As we begin working through the challenge of redesigning mental illness, we should probably start from a place that is somewhat kinder. If we truly believe we are dealing with a health issue, we ought to bring our ethics around “healing the sick” and “human dignity” with us. And so let’s start with a really basic tentative working definition of mental illness.

Let’s propose that mental illness means some phenomenon that’s not benign, and is something that someone with a rudimentary level of training in counseling or psychology or related fields might be expected to identify or try to make better. This definitely includes all the phenomena that licensed professionals in today’s “behavioral health” field are currently expected to handle, like depression, mood swings, hallucinations, anxiety and the like.

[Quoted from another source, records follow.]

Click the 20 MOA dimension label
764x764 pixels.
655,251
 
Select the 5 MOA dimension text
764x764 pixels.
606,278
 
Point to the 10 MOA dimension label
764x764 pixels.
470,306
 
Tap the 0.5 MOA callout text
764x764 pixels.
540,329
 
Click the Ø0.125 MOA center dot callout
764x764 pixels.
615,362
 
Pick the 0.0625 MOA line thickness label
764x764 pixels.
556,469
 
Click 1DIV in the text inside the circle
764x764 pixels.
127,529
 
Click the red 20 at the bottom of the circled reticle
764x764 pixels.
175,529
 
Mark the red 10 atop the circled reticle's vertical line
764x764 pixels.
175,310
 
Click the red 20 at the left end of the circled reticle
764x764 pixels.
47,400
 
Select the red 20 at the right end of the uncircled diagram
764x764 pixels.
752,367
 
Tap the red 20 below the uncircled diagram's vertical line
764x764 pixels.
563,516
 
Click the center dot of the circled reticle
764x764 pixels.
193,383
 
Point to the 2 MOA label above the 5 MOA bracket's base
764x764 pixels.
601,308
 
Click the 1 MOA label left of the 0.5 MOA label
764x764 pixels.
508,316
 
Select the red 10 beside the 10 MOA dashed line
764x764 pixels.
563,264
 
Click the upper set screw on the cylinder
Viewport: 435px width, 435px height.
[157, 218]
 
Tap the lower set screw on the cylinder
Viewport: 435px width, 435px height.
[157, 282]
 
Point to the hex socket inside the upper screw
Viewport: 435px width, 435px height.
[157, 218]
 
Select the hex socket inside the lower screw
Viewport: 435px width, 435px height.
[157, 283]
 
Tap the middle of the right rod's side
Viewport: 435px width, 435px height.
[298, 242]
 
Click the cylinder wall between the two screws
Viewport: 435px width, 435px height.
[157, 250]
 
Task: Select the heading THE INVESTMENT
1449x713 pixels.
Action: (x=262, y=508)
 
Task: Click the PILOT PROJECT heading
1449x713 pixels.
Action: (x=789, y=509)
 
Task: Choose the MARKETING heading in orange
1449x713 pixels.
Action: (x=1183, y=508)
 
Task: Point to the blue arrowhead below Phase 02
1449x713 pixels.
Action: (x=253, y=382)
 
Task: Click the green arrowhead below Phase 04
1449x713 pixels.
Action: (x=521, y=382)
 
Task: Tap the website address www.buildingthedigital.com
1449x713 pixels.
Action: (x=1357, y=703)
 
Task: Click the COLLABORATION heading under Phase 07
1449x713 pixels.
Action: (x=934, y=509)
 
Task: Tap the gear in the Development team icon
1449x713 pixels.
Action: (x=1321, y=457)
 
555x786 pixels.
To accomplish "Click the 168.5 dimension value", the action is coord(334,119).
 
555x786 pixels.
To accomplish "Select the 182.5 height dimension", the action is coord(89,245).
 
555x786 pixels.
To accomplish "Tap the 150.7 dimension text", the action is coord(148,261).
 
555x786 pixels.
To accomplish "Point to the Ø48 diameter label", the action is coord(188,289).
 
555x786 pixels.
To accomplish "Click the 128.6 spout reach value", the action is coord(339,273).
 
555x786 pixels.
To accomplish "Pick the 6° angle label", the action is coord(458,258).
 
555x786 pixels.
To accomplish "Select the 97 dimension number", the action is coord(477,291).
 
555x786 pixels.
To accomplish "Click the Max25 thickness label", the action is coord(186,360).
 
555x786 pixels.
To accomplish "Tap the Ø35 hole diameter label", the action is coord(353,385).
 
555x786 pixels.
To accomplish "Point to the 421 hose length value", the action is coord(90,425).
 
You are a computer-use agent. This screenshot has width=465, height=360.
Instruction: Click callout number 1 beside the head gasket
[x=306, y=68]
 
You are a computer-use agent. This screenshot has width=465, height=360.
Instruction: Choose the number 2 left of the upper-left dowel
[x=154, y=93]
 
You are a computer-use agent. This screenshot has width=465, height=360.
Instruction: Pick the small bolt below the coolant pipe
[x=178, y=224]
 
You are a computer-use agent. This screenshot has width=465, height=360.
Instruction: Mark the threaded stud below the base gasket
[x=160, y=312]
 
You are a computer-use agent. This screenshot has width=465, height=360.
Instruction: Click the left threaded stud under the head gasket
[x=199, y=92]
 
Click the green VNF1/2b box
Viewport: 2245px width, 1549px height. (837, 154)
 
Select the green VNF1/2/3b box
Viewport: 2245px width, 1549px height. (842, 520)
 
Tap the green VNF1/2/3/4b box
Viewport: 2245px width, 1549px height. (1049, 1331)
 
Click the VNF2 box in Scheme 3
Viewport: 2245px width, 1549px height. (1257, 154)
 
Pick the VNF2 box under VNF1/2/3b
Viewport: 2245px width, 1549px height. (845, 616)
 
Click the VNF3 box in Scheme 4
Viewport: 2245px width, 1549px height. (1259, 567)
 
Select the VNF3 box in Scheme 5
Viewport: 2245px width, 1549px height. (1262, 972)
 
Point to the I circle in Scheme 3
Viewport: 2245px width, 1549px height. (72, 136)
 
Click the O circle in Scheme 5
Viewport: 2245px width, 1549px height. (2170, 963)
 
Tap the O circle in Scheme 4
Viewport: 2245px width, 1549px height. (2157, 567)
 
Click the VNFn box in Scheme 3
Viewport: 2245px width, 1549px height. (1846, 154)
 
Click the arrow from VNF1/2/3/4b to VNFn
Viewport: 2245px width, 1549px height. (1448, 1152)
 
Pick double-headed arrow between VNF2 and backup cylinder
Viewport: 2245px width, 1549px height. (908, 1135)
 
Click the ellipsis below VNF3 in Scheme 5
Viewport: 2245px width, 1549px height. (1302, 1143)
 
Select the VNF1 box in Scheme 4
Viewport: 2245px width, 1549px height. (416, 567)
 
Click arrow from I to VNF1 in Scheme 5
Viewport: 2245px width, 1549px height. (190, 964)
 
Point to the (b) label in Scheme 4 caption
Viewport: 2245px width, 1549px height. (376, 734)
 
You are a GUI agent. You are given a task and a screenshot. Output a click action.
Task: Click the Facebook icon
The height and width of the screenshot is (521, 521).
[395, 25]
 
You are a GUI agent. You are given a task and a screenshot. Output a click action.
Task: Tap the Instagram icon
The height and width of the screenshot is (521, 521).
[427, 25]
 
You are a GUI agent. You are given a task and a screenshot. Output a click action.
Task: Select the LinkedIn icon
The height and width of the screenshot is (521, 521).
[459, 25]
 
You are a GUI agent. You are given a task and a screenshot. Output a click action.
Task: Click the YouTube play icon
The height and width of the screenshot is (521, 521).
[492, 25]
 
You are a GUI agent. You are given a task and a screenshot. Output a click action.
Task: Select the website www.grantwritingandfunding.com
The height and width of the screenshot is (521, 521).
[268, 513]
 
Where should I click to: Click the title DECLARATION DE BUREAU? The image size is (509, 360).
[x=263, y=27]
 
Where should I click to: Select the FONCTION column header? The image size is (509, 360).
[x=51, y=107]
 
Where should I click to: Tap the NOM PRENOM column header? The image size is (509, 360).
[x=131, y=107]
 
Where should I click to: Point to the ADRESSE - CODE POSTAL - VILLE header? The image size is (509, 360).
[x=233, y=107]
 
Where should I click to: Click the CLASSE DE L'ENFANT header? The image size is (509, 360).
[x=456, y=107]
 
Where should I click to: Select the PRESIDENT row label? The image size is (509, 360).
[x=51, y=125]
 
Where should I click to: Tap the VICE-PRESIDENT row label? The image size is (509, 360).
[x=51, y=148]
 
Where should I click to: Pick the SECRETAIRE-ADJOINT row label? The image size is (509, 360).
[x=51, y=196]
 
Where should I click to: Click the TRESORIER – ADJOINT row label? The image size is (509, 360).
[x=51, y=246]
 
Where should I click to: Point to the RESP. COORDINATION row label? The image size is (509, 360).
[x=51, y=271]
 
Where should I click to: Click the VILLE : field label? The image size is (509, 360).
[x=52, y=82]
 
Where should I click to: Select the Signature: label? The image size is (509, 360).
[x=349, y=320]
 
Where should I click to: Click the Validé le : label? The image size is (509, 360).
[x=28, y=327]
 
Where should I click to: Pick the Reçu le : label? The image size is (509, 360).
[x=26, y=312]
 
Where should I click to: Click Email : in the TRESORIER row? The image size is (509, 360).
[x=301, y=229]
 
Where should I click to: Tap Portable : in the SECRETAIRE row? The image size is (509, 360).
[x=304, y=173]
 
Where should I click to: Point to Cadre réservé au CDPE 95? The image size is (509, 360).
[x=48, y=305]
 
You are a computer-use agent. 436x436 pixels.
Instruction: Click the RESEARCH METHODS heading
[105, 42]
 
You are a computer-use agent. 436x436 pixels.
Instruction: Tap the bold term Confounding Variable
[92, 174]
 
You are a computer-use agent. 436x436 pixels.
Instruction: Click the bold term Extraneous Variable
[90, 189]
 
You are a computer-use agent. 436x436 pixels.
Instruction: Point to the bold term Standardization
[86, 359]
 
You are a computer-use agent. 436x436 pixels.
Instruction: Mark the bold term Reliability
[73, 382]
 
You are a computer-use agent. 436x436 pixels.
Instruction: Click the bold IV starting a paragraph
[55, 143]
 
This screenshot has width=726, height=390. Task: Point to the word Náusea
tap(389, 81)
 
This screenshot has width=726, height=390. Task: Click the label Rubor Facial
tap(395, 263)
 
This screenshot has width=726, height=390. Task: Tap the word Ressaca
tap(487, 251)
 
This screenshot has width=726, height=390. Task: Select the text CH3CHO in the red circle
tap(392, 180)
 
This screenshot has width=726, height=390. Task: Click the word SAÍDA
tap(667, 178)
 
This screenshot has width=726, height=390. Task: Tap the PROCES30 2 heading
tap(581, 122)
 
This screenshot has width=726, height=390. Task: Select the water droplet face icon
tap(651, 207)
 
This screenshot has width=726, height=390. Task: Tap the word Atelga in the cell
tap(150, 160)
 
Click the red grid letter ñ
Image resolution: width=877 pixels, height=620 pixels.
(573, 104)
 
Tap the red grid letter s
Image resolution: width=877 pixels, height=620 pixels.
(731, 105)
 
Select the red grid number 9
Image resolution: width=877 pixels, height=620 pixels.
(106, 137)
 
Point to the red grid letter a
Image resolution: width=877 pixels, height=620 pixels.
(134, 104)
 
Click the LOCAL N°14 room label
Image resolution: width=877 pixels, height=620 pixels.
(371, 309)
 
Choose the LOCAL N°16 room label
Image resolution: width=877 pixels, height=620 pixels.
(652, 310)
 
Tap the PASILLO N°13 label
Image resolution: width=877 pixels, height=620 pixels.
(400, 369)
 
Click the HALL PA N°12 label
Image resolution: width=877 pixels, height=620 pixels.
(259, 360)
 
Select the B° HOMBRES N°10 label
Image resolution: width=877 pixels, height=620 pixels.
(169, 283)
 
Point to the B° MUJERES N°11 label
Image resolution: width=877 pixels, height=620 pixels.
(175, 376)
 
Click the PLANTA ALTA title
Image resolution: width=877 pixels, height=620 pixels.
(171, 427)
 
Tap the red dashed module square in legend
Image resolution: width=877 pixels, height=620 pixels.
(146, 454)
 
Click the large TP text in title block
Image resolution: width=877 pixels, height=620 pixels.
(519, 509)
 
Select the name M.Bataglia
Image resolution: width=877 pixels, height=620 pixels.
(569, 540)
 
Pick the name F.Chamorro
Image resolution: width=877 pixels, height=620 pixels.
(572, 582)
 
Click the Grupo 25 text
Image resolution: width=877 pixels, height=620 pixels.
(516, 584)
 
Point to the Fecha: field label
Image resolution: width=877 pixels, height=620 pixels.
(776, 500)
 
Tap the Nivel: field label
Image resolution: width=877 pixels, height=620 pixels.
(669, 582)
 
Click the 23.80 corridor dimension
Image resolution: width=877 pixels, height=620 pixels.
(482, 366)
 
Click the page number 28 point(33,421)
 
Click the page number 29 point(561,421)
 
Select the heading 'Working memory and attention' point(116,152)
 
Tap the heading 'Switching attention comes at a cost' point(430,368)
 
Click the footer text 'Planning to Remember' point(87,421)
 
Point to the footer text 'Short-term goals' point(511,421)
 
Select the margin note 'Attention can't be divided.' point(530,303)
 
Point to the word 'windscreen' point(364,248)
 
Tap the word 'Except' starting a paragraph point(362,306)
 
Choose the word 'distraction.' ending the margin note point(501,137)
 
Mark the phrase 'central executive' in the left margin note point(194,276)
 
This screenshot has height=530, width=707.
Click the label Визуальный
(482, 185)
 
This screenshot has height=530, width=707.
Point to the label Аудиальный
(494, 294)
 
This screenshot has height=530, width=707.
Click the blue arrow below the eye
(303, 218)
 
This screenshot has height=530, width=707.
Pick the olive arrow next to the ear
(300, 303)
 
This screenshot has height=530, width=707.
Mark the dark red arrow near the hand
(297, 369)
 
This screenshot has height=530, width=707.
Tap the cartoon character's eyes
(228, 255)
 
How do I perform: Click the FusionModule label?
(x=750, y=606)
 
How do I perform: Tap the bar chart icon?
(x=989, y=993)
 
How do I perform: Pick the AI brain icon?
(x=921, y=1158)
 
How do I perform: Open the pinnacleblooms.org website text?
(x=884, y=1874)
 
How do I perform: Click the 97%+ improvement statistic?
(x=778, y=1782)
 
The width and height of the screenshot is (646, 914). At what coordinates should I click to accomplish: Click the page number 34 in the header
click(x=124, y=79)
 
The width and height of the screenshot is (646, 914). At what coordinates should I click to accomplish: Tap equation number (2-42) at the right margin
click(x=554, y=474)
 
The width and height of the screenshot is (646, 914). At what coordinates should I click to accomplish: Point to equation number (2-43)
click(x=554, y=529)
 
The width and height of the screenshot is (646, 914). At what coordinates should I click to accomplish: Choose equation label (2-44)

The definition also takes us into some violent territory: school shooters, workplace violence, some domestic violence cases. In other words, cases of “expressive violence” (where someone breaks down under external or internal pressure and lashes out), plus cases where people act under delusions or assumed violent identities (reacting to nonexistent threats or assuming the personality of a violent fictional character, historical figure or celebrity). We expect our mental health system to prevent these sorts of incidents, yet they happen again and again.

In the aftermath of these incidents we see missed opportunities to detect, prevent or defuse these attacks. Someone could have, should have done something.

It seems obvious that our society needs a way to actually prevent mass murder. Because we are redesigning mental illness, we get to specify how that might happen, and who might participate.

How much training should it take to recognize one of these incidents as it scales up?

Shouldn’t everyone know a little bit about this?